JANELAS ALTAS (IV)
Para uma revisão estatutária.
A necessidade de adequar, legal e regulamentarmente, os modelos organizativos da administração territorial regional à realidade arquipelágica e aos novos desígnios da modernidade político-administrativa é tão indispensável para uma maior racionalidade na utilização dos recursos públicos quanto para aumentar a eficiência do conjunto do desenho autonómico.
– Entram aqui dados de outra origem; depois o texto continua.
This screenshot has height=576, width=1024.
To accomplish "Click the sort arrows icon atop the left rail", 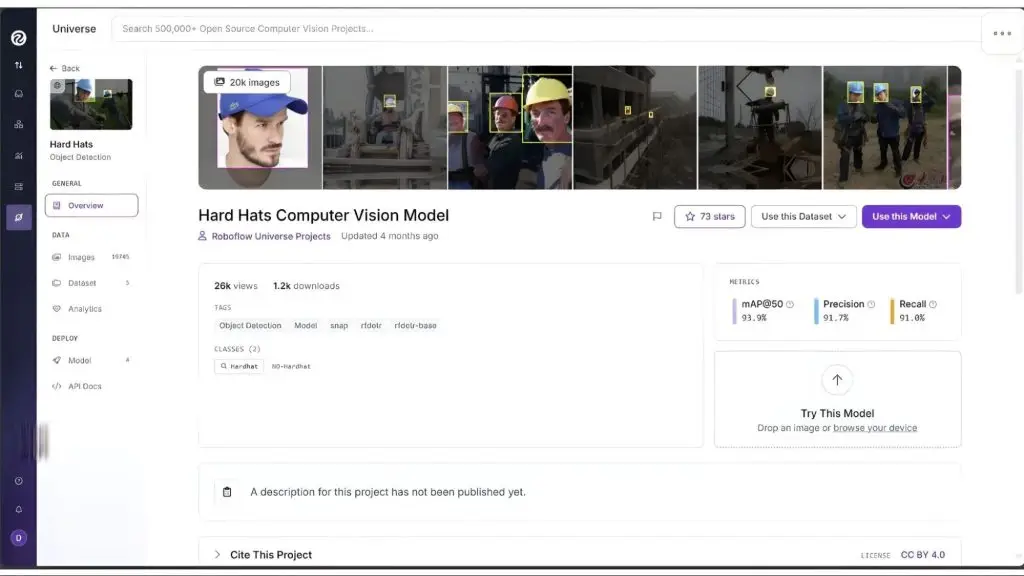I will pyautogui.click(x=18, y=64).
Ou seja, esta avaliação deve ser feita, não só, na perspectiva de criar melhores condições institucionais para a articulação de políticas de base territorial mas, também, para evitar que o próprio processo de desconcentração imposto pela administração central nos continue a provocar efeitos perversos (vide o recente acórdão relativo às competências sobre os edifícios escolares).
É assim que, em tese, defendo que a descentralização territorial regional deve adoptar uma base territorial diversa da actual relação freguesia/município esgotada ou inadequada à nossa realidade, procurando antes fundar-se na realidade da ilha ou, em alguns casos, no binómio desta com os seus municípios.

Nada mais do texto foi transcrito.